11 Dec 2012, BioSpectrum Bureau , BioSpectrum
Singapore: Spinifex Pharmaceuticals, an Australian pain drug development company, announced that the first set of patients have been treated in its phase II study of EMA401 in chemotherapy-induced peripheral neuropathy (CIPN), a painful and debilitating condition that develops in some patients receiving cancer chemotherapy. Use of EMA401, an AT2 receptor antagonist, as an innovative approach for treating neuropathic and inflammatory pain was originally discovered by Professor Maree Smith at the University of Queensland.
The primary endpoint of the study is the change in mean spontaneous pain intensity score between baseline and the last week of 28 days of dosing using the Numeric Pain Rating Scale (NPRS). A number of secondary endpoints will also be evaluated including changes in nerve characteristics in skin biopsies taken from the calf pre-treatment and after EMA401 treatment at day 29.

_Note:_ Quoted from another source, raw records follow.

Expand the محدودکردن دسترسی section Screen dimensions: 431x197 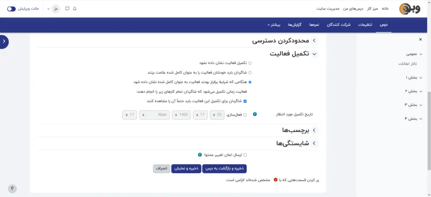314,41
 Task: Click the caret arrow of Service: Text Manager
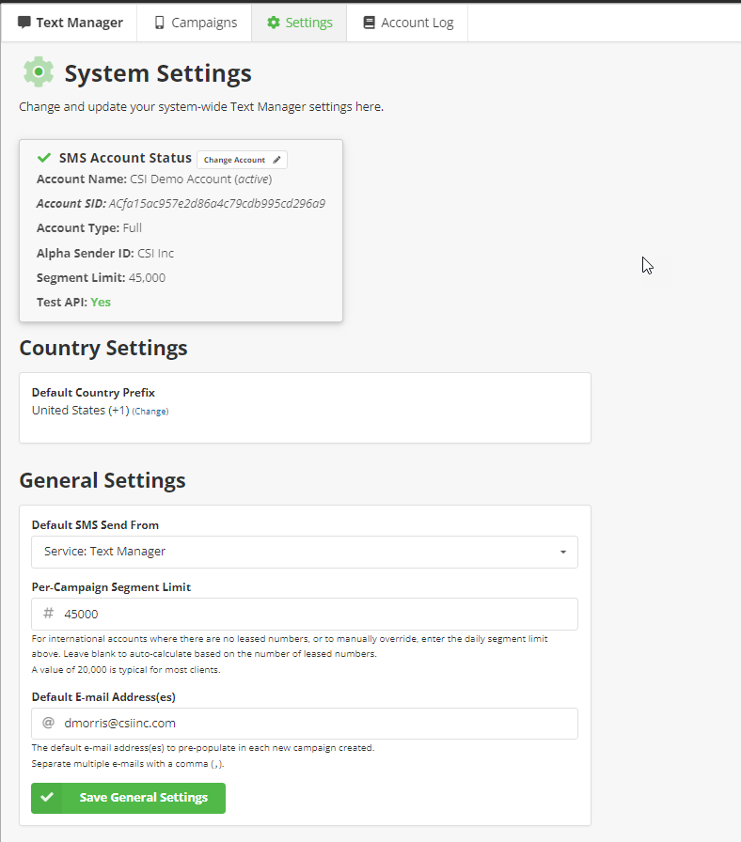click(563, 552)
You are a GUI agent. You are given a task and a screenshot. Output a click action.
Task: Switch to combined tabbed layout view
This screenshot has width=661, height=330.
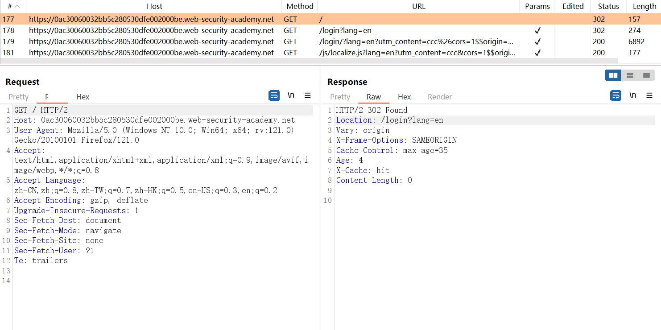pos(646,75)
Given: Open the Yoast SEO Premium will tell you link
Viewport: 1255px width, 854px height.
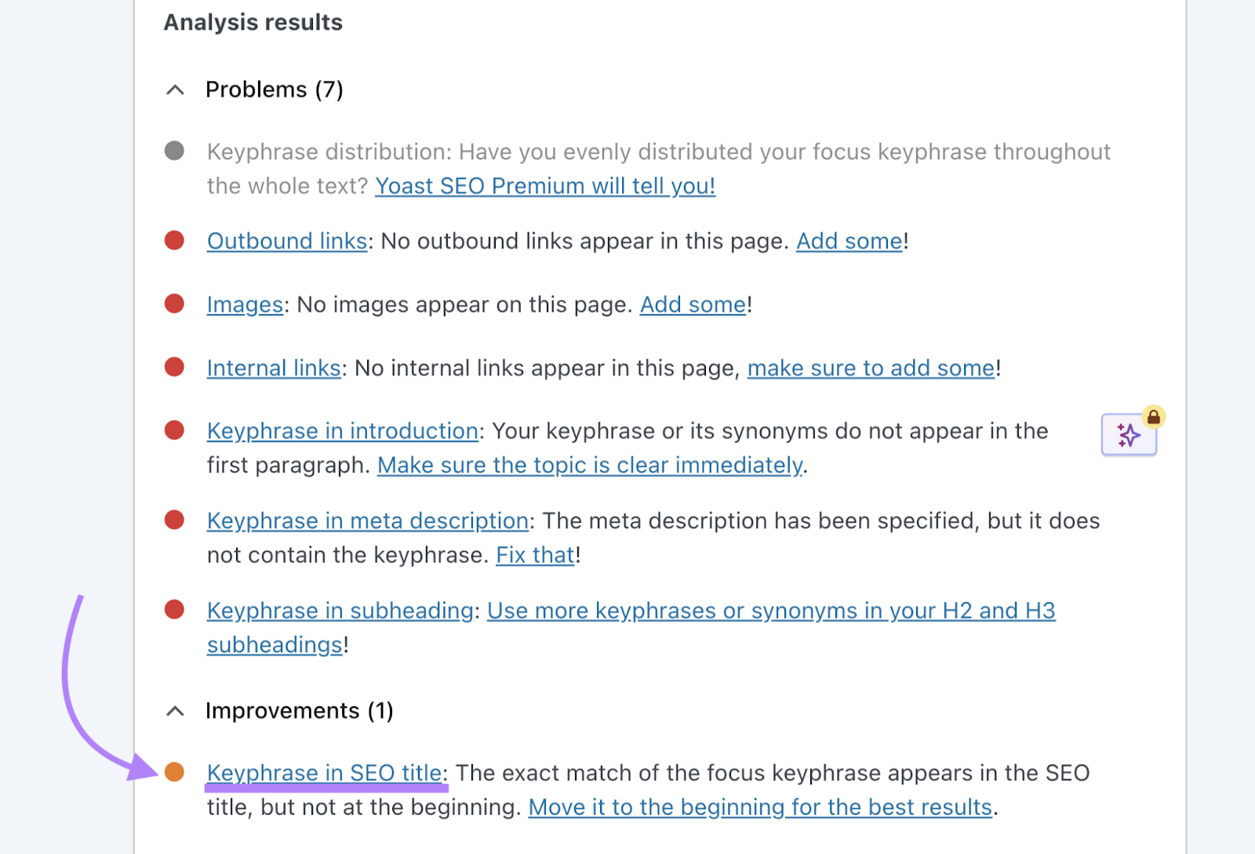Looking at the screenshot, I should tap(545, 186).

Spinifex recently announced positive results from its phase II study of EMA401 in post-herpetic neuralgia (PHN), a neuropathic pain which follows herpes zoster (shingles) in some patients. The primary endpoint of reduction in mean daily pain score over the last week of 28 days of treatment was met, with EMA401 showing a clinically meaningful and statistically significant improvement versus placebo. I
In addition, a significantly greater proportion of patients on EMA401 reported a more than 30 percent reduction in mean pain intensity score compared to baseline, meeting a key secondary endpoint. EMA401 was also shown to be generally safe and well tolerated with no serious treatment related adverse events reported.
Spinifex Pharmaceuticals CEO, Mr Tom McCarthy, said that, "Today's announcement marks another significant step in the development of EMA401 and for Spinifex. Our recent results for EMA401 in PHN served to highlight its potential as an entirely novel approach for the treatment of neuropathic pain. We look forward to completing this study in a second key indication and to moving EMA401 further towards being an important treatment for broader chronic and neuropathic pain indications."